If the harmonic balancer wobbles it needs to be replaced.

The balancer is a 2 piece unit. The outer hub has the timing marks on it. The inner hub is bonded to the outer hub by a rubber ring. Sometimes the rubber ring bonding the two hubs together goes bad and the outer ring with timing marks move. Then the engine is out of balance and the timing marks are way off when this happens.

That is the harmonic balancer. Do not run the engine, because it may cause damage to the engine internal parts because the engine now has a serious out of balance condition.

The local auto parts store should have the harmonic balancer and the harmonic balancer puller.

You will need to remove the serpentine belt, the fan blade assembly and quite possibly the radiator. The extra clearance gained by removing the radiator makes this a much easier job. The gotcha is that you probably will not be able to remove the radiator unless you remove the fan shroud first. There are just 2 bolts in the top of the fan shroud, but there are some tabs that are on the bottom of the fan shroud. These tabs sit in slotted holes or clips in the lower part of the radiator.

Using a 19MM" socket and long breaker bar, release the tension of the serpentine belt and remove it. Then remove the 2 bolts that hold the fan shroud on place. Once the fan shroud is loose, then slide a large piece of cardboard between the radiator and the fan blades. This helps protect the radiator. If you seriously ding the radiator, you may end up with a leak that requires you to remove the radiator and get it repaired. Next remove the 4 bolts from the fan blade clutch. Then you can lit the fan blades, fan clutch assembly and fan shroud out together. Again, be careful not to ding the radiator.

If you have a 5 speed, put the transmission in 5th gear. If you have an auto trans, someone else will have to suggest something to keep the engine from turning. Use a 15/16” socket, short extension bar and a LOONNGGG breaker bar or ratchet to loosen the harmonic balancer mounting bolt. Remove the bolt and washer, take the washer off the bolt and screw the bolt back into the crankshaft 4-6 turns. Then mount the balancer puller on the harmonic balancer and crank away until the balancer hits the bolt. If you are lucky you may get a balancer puller that has a special round block that fits in the balancer bolt hole and seats up against the crankshaft. This saves using the bolt and having to remove the balancer puller midway in the job to get the bolt out of the way. Be sure to never tighten up the balancer puller main bolt unless you have something in place to prevent it for damaging the threads in the crankshaft. That is the purpose of either putting the balancer bolt back in the crankshaft or using the round thread protector block.


See
View: https://www.youtube.com/watch?v=ylyq6Iz5qYk
for some ideas it isn’t for a Mustang, but it will be of some use.

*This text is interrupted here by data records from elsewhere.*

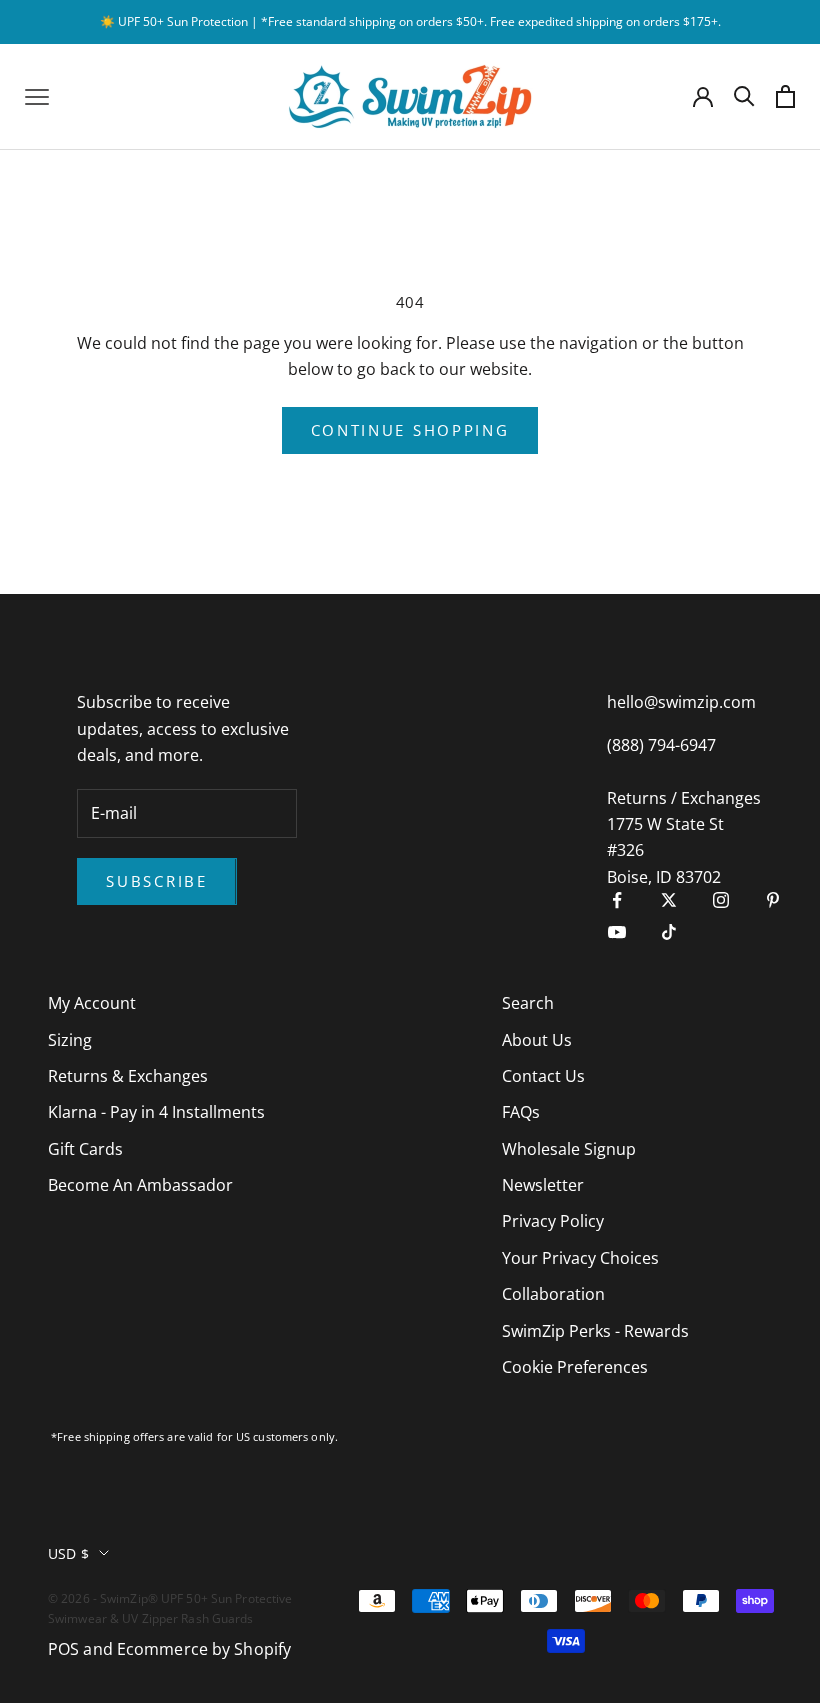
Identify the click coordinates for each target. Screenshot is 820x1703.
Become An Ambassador (140, 1185)
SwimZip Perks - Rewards (595, 1331)
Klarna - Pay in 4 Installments (156, 1112)
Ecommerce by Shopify (204, 1649)
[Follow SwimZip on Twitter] (669, 900)
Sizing (70, 1040)
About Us (537, 1040)
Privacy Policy (553, 1221)
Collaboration (553, 1294)
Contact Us (543, 1076)
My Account (92, 1003)
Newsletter (543, 1185)
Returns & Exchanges (128, 1076)
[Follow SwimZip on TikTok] (669, 932)
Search (528, 1003)
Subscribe (156, 881)
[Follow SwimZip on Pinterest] (773, 900)
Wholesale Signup (569, 1149)
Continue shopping (410, 430)
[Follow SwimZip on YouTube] (617, 932)
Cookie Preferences (575, 1367)
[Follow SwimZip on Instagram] (721, 900)
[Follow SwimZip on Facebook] (617, 900)
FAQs (521, 1112)
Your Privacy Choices (580, 1258)
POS (63, 1649)
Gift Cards (85, 1149)
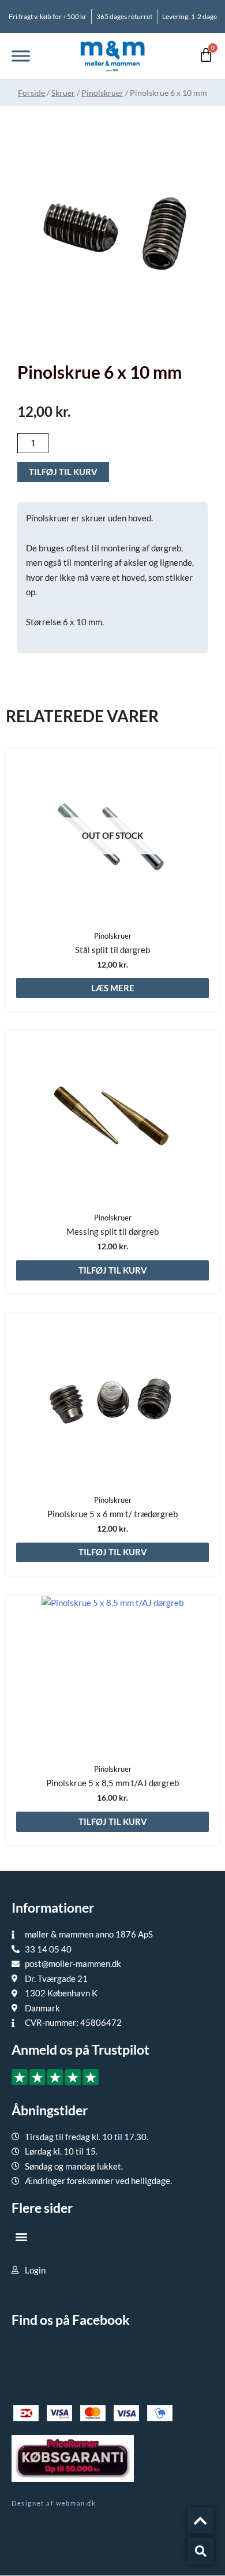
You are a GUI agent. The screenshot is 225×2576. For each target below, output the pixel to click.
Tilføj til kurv (63, 471)
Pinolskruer (102, 93)
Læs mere (112, 988)
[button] (21, 2236)
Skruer (63, 93)
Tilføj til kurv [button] (112, 1270)
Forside (31, 93)
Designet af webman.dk (54, 2503)
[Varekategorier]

Now that you have it out, smear some Never Seez all the way around on the crankshaft. Then put a dab on the balancer bolt threads and underside of the bolt head. Line the keyway on the crankshaft up with the slot in the balancer hub and press it on. Use the balancer mount bolt to get it seated in place, torque to 70-90 ft./lbs. for final tightening. Put the rest of parts back in place; watch out that you get the fan shroud tabs stuck back in their mount slots on the bottom of the radiator. Take a 5/16" fine thread bolt with the head cut off and thread it into the water pump flange. That will help you line up the fan clutch with the bolts holes in the water pump flange. Then put the fan assembly mount bolts in and take out the 5//16" headless bolt you used as an alignment aid. Make sure that the fan assembly is bolted down tight. Then remove the cardboard from between the fan shroud and radiator and tighten the 2 bolts that hold it in place.